ATP2, the essential P4-ATPase of malaria parasites, catalyzes lipid-dependent ATP hydrolysis in complex with a Cdc50 β-subunit

Abstract

Efficient mechanisms of lipid transport are indispensable for the Plasmodium malaria parasite along the different stages of its intracellular life-cycle. Gene targeting approaches have recently revealed the irreplaceable role of the Plasmodium-encoded type 4 P-type ATPases (P4-ATPases or lipid flippases), ATP2, together with its potential involvement as antimalarial drug target. In eukaryotic membranes, P4-ATPases assure their asymmetric phospholipid distribution by translocating phospholipids from the outer to the inner leaflet. As ATP2 is a yet putative transporter, in this work we have used a recombinantly-produced P. chabaudi ATP2, PcATP2, to gain insights into the function and structural organization of this essential transporter. Our work demonstrates that PcATP2 heterodimerizes with two of the three Plasmodium-encoded Cdc50 proteins: PcCdc50B and PcCdc50A, indispensable partners for most P4-ATPases.

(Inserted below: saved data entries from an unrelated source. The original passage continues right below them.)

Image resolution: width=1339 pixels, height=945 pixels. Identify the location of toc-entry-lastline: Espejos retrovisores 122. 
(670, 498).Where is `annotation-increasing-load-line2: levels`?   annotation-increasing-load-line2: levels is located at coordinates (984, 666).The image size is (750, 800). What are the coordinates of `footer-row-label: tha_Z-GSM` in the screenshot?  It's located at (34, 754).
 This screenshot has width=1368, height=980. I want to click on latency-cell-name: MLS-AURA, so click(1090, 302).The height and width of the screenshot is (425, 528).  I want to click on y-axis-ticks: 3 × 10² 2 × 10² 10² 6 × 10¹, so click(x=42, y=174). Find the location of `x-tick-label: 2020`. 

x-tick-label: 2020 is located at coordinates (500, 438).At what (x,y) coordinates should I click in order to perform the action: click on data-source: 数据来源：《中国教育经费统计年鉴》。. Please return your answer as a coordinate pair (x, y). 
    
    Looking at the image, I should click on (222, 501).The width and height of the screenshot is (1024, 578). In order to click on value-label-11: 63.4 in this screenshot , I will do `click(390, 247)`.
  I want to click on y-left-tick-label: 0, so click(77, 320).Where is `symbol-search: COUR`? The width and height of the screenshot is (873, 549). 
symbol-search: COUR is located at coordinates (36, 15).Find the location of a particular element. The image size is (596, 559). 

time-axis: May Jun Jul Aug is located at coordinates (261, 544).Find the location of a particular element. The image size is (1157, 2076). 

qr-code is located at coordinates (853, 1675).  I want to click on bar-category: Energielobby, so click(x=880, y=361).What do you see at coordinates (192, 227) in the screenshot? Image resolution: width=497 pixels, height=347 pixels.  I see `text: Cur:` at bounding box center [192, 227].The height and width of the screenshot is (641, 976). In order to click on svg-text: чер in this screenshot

Moreover, the purified PcATP2/PcCdc50B complex catalyses ATP hydrolysis in the presence of phospholipids containing either phosphatidylserine, phosphatidylethanolamine or phosphatidylcholine head groups, and that this activity is upregulated by phosphatidylinositol 4-phosphate. Overall, our work provides the first study of the function and quaternary organization of ATP2, a promising antimalarial drug target candidate.